Problem description | Recast everything from the line containing "Where should I click to: Enable" down to the line containing "Looking at the screenshot, I should (x=552, y=56)." as a two-column CSV with the headers instruction and output. Give one row per entry, holding its text and its answer, with each field in quotation marks and line breaks replaced by spaces.

Entries on finding words and elements |
(begin)

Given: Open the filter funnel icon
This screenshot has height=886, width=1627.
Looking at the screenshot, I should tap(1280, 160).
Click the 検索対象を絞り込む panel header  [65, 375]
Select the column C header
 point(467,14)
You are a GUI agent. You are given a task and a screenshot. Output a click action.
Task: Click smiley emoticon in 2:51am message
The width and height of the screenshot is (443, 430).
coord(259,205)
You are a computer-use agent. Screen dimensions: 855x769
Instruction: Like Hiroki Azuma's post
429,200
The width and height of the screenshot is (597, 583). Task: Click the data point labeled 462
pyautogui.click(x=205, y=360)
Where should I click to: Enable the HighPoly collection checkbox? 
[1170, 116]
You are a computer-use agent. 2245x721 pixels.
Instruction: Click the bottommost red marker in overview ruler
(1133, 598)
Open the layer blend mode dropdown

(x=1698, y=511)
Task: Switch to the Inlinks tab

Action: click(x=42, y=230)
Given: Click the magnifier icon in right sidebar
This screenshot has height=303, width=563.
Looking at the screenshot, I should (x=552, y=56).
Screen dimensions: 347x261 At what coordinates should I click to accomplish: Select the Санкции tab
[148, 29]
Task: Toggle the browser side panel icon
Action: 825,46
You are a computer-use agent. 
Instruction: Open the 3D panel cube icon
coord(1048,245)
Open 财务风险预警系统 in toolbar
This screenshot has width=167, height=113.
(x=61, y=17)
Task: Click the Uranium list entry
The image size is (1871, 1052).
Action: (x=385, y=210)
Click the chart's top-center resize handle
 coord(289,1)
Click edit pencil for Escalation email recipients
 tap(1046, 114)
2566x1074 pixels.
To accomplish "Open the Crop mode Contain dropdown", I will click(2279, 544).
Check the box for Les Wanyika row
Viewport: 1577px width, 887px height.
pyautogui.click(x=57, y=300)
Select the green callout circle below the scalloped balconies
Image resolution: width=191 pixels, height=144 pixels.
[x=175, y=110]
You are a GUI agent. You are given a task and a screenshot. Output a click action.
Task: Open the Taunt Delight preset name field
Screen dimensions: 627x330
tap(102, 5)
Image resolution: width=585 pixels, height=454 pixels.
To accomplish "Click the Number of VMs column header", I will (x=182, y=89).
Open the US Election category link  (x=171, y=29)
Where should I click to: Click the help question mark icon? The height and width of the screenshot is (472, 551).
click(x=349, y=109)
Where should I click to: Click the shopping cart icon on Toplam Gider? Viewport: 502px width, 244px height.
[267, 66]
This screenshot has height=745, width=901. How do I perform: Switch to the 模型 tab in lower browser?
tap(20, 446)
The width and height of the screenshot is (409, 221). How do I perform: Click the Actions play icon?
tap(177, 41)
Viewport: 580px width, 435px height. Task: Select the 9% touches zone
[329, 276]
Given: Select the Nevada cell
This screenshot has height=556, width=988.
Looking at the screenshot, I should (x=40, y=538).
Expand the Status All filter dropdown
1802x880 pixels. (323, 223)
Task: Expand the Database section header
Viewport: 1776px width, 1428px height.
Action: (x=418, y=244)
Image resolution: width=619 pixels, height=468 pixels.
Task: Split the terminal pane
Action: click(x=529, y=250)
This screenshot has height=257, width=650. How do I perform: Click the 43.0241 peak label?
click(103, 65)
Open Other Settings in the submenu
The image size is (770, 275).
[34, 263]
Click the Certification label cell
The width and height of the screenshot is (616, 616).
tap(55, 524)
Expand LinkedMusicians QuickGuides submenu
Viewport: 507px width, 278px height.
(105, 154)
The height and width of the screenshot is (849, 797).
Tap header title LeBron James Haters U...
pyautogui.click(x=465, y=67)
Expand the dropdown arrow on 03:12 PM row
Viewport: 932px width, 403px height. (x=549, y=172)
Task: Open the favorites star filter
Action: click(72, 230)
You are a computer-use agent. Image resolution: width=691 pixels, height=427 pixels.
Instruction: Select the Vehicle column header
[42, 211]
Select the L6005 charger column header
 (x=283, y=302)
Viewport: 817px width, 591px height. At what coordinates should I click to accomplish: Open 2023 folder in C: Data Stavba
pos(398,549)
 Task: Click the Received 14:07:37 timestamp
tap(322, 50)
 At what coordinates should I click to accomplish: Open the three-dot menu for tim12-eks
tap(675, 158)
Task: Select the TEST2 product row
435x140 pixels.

(end)

Completed exercise |
instruction,output
"Where should I click to: Enable the HighPoly collection checkbox?","[1170, 116]"
"You are a computer-use agent. 2245x721 pixels. Instruction: Click the bottommost red marker in overview ruler","(1133, 598)"
"Open the layer blend mode dropdown","(x=1698, y=511)"
"Task: Switch to the Inlinks tab","Action: click(x=42, y=230)"
"Given: Click the magnifier icon in right sidebar This screenshot has height=303, width=563.","Looking at the screenshot, I should (x=552, y=56)."